Other scenarios predict that Russian operatives in Ukraine would threaten ethnic Russians living there, giving Moscow a reason to invade to protect them, or even release chemical weapons to justify an invasion. “It’s not impossible,” John Herbst, director of the Atlantic Council’s Eurasia Center and former U.S. ambassador to Ukraine, told Yahoo News, “to imagine Putin ordering Russian special forces in Ukraine, which we think may be there already, to launch some sort of chemical attack designed to look like the Ukrainians did it.”

If Putin does attack, there’s equal consternation about his endgame.

Members of the Kyiv Territorial Defense Unit
Members of the Kyiv Territorial Defense Unit at a training on Saturday. (Brendan Hoffman/Getty Images) (Getty Images)

“I've been saying since Moscow began its war in Ukraine [in 2014] that Putin's foreign policy is focused on Ukraine — but his ambitions are much greater,” added Herbst. “He is pursuing a revisionist foreign policy designed to change what was established when the Cold War ended. And that means Russian control of some kind over the post-Soviet space.”

Indeed, Russia’s neighbors are jittery, said Emil Avdaliani, a professor at the European University in Tbilisi and director of Middle East Studies at Geocase, a Georgian think tank. “Russia has occupied or annexed various neighboring territories more times than any other country over the past decades. It constantly manipulates its gas resources to garner influence over the West. It’s clear that Russia is a geopolitical threat of varying degrees to the neighboring or distant European states.”

NATO’s eastern flank, which includes Poland, Lithuania, Latvia and Estonia, is on high alert since the buildup began, Legucka said.

Evelyn Farkas, former U.S. deputy assistant secretary of defense for Russia, Ukraine and Eurasia, looks at what is happening with grave concern. She believes that Putin is trying to rearrange the world order.

“Americans should care,” she said, “because if Putin gets away with what he’s doing in Ukraine, he’ll turn his attention to other states that were in the Soviet sphere of influence,” such as the Baltics — Lithuania, Latvia and Estonia — and Poland, all NATO members. “And then he will start threatening their sovereignty. And the U.S. will have an obligation to protect those countries under NATO’s Article Five. If we don’t, then NATO will fall apart. And if NATO falls apart, then Putin will do everything he can in Europe, and then all the Europeans will have to fend for themselves.”

Evelyn Farkas
Evelyn Farkas, former U.S. deputy assistant secretary of defense for Russia, Ukraine and Eurasia. (Alex Wong/Getty Images) (Getty Images)

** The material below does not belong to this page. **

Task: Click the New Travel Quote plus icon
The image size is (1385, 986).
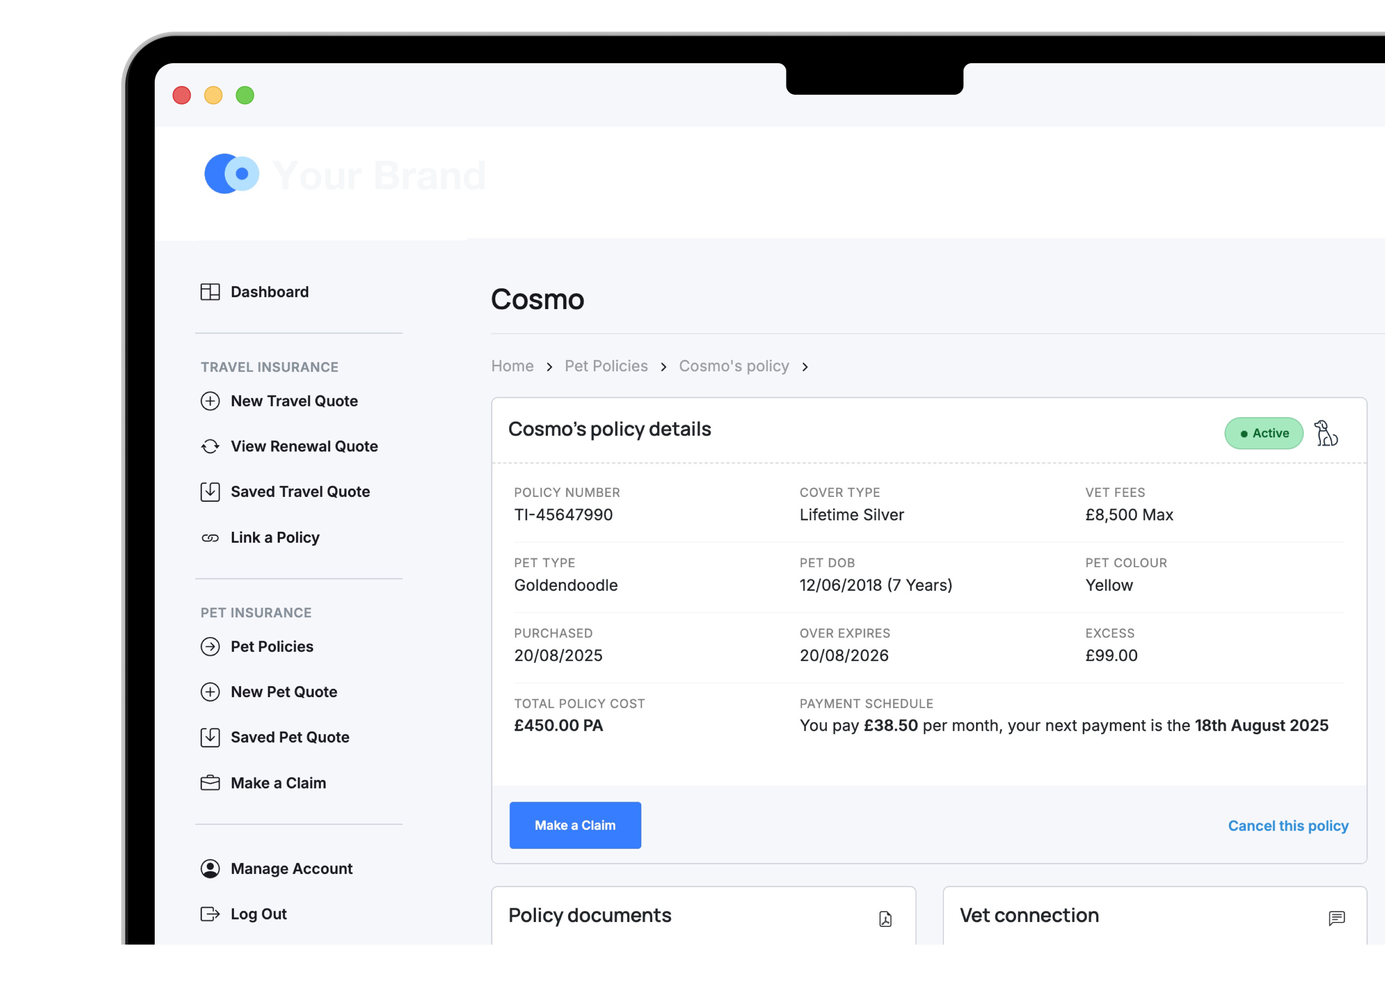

Brussels-based Roland Freudenstein, vice president of GLOBSEC, concurs, but he thinks Putin is gambling heavily on Russia’s skills in hybrid war and on his revamped military — and may have boxed himself into a corner. Depending on how the world reacts, and how Russians react to soldiers returning in body bags, any military incursion into Ukraine could blow up in Putin’s face, he said. Freudenstein also noted that part of Putin’s demand that NATO stop adding members was to prevent Finland and Sweden from joining.

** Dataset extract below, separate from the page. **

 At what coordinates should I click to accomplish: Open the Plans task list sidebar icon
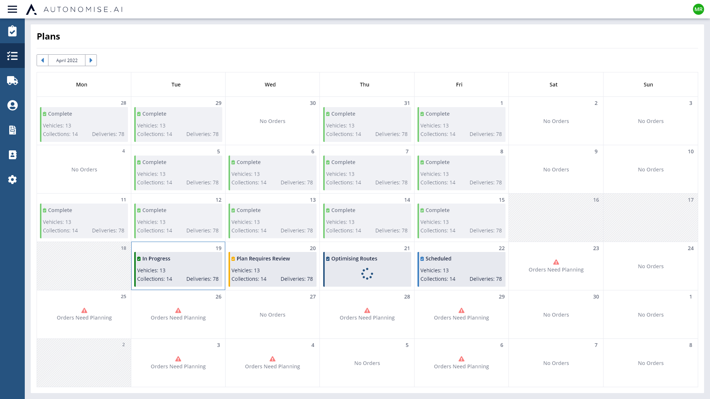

“That was suddenly a hot topic last week again, with both Finland and Sweden saying that they weren’t applying for NATO membership now, but they totally rejected Russia’s demand that they declare they would never join NATO.”

Freudenstein and others believe that Putin may in fact be driving Finland and Sweden right into NATO’s arms, just one bit of blowback from Russia’s renewed aggression. “I think the end of Putin may be closer than we think,” he said. “He may just about be digging his own grave here.”